● The problem:
Rewrite the biography of Gyorgy Somlyo from "The Hungarian poet" to "found his voice.", putting "first publication" in place of "debut".

● Extract to read:
'''
Image of Somlyó György
Somlyó György
(1920–2006)
 

Biography

Hungarian poet with a European voice

The Hungarian poet Gyorgy Somlyo, who has died aged 85, always wanted to do better than his father, Zoltan, a minor versifier who was published in Nyugat, the leading literary magazine of his day, but never admitted into its inner circle. Already as a young man, his son achieved more: though barred from university during the war because of his Jewish background, he studied Hungarian and French literature at Budapest University from 1945 to 1946, and at the Sorbonne for two years from 1947.
In some ways Somlyo can be called a poeta doctus, a poet who learned his craft extremely well, but whose work was not focused on a single stylistic innovation or obsession. His debut in 1939, at the age of 19, was perhaps too early to raise much interest, and although he was influenced by French surrealism, and later by the Chilean Pablo Neruda, it was not until the 1960s that he found his voice.
'''
● Information supplied:
'''
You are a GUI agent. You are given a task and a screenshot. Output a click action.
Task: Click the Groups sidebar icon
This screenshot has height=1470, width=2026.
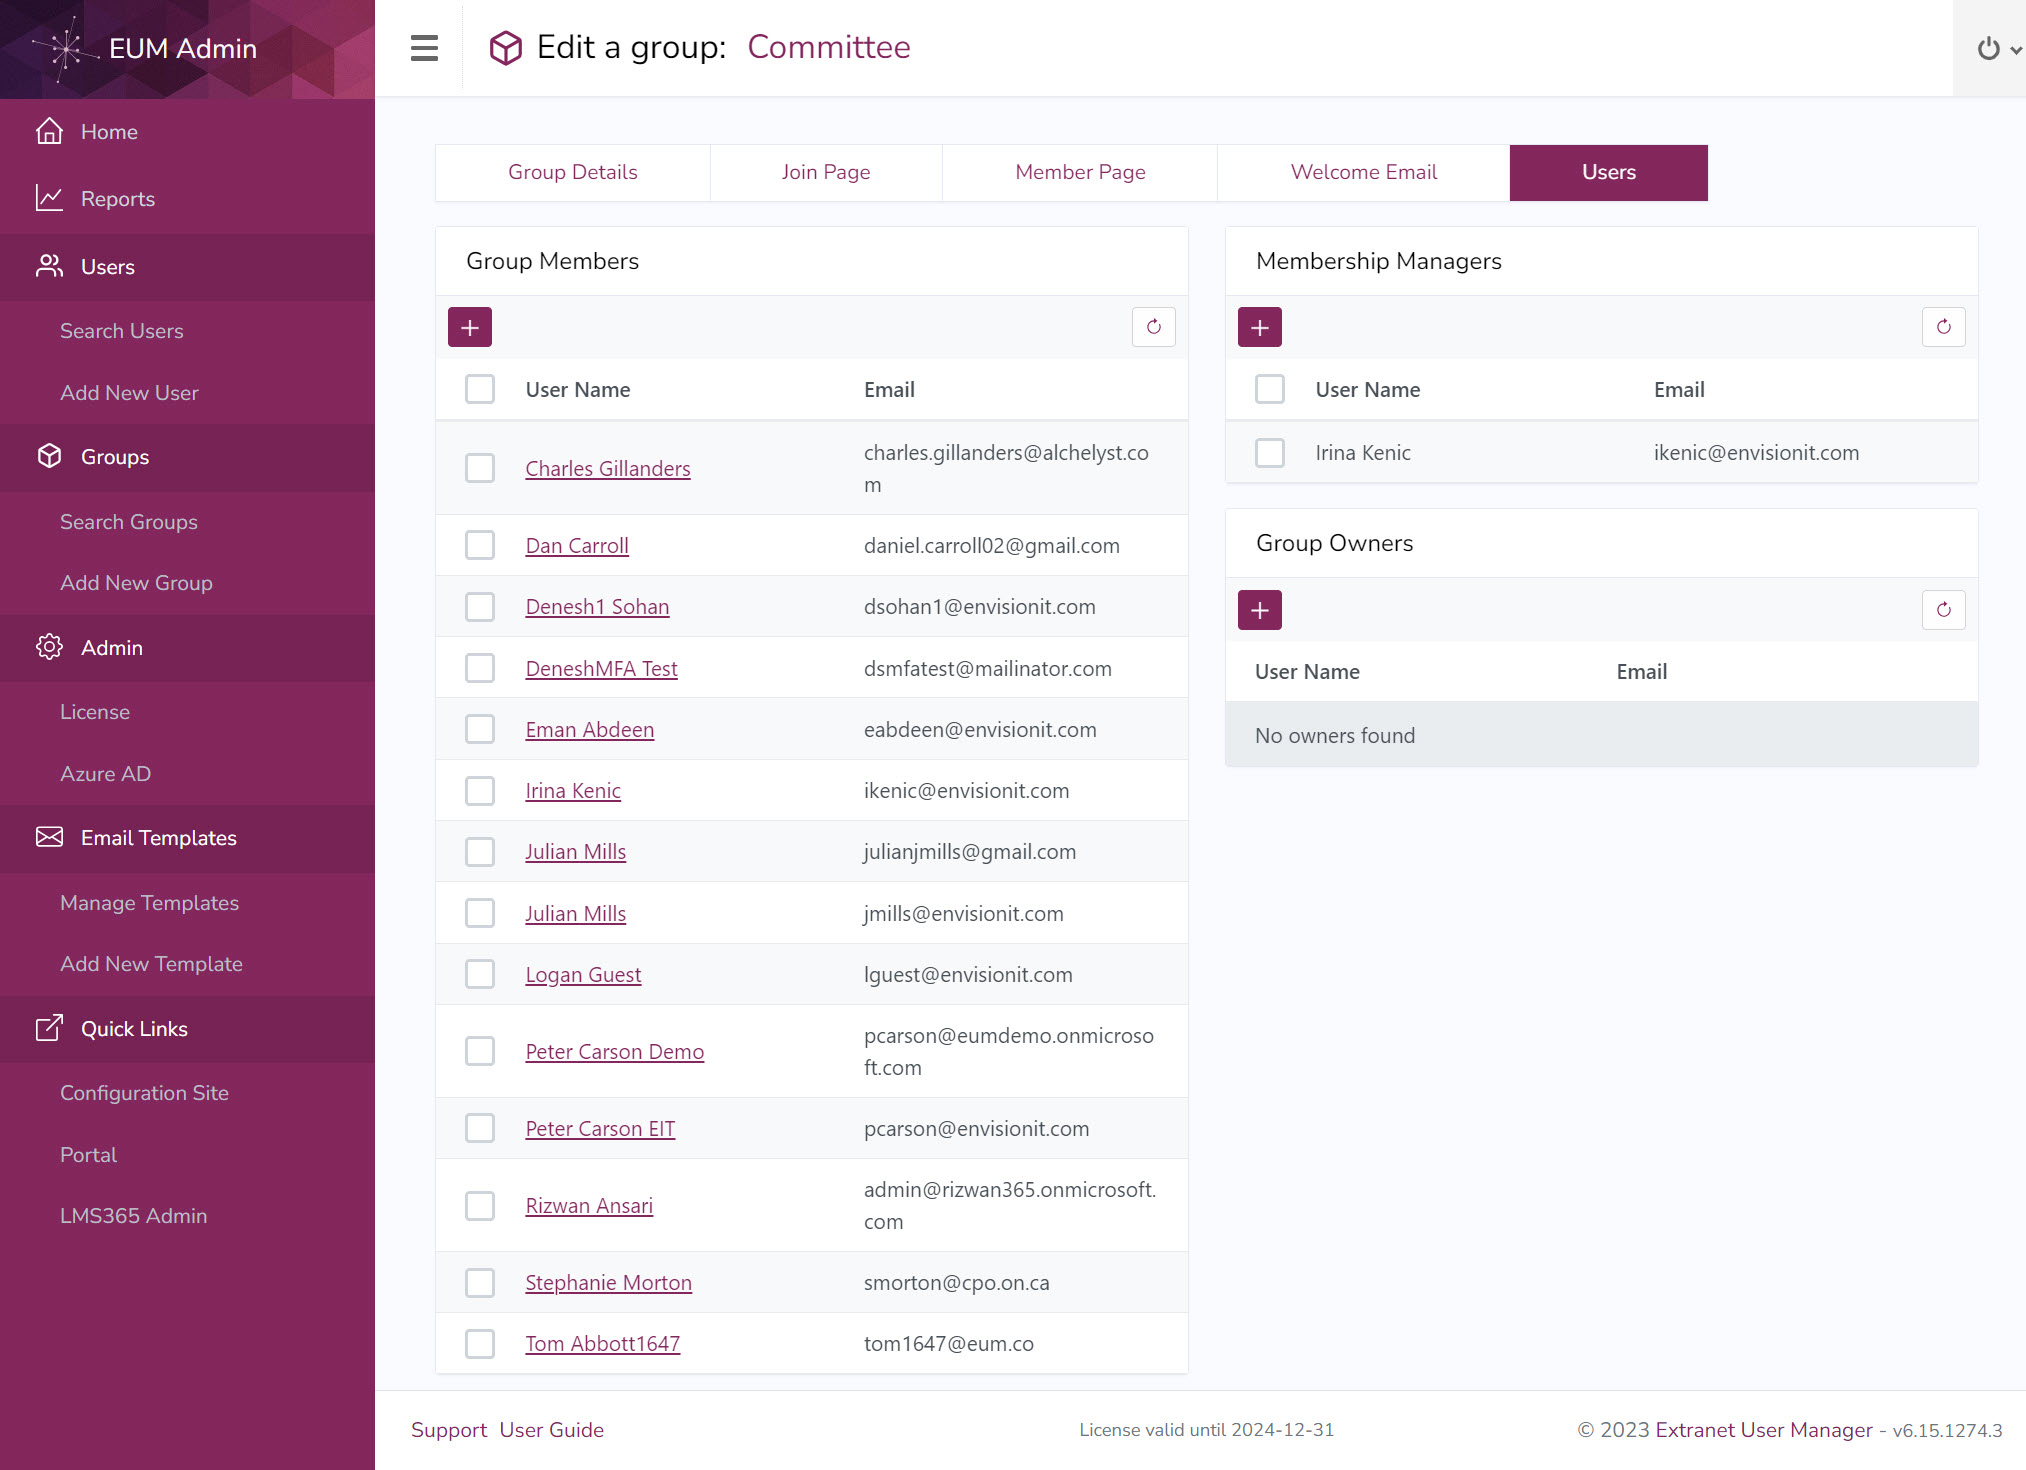click(49, 456)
'''
● Response to the exercise:
The Hungarian poet Gyorgy Somlyo, who has died aged 85, always wanted to do better than his father, Zoltan, a minor versifier who was published in Nyugat, the leading literary magazine of his day, but never admitted into its inner circle. Already as a young man, his son achieved more: though barred from university during the war because of his Jewish background, he studied Hungarian and French literature at Budapest University from 1945 to 1946, and at the Sorbonne for two years from 1947.
In some ways Somlyo can be called a poeta doctus, a poet who learned his craft extremely well, but whose work was not focused on a single stylistic innovation or obsession. His first publication in 1939, at the age of 19, was perhaps too early to raise much interest, and although he was influenced by French surrealism, and later by the Chilean Pablo Neruda, it was not until the 1960s that he found his voice.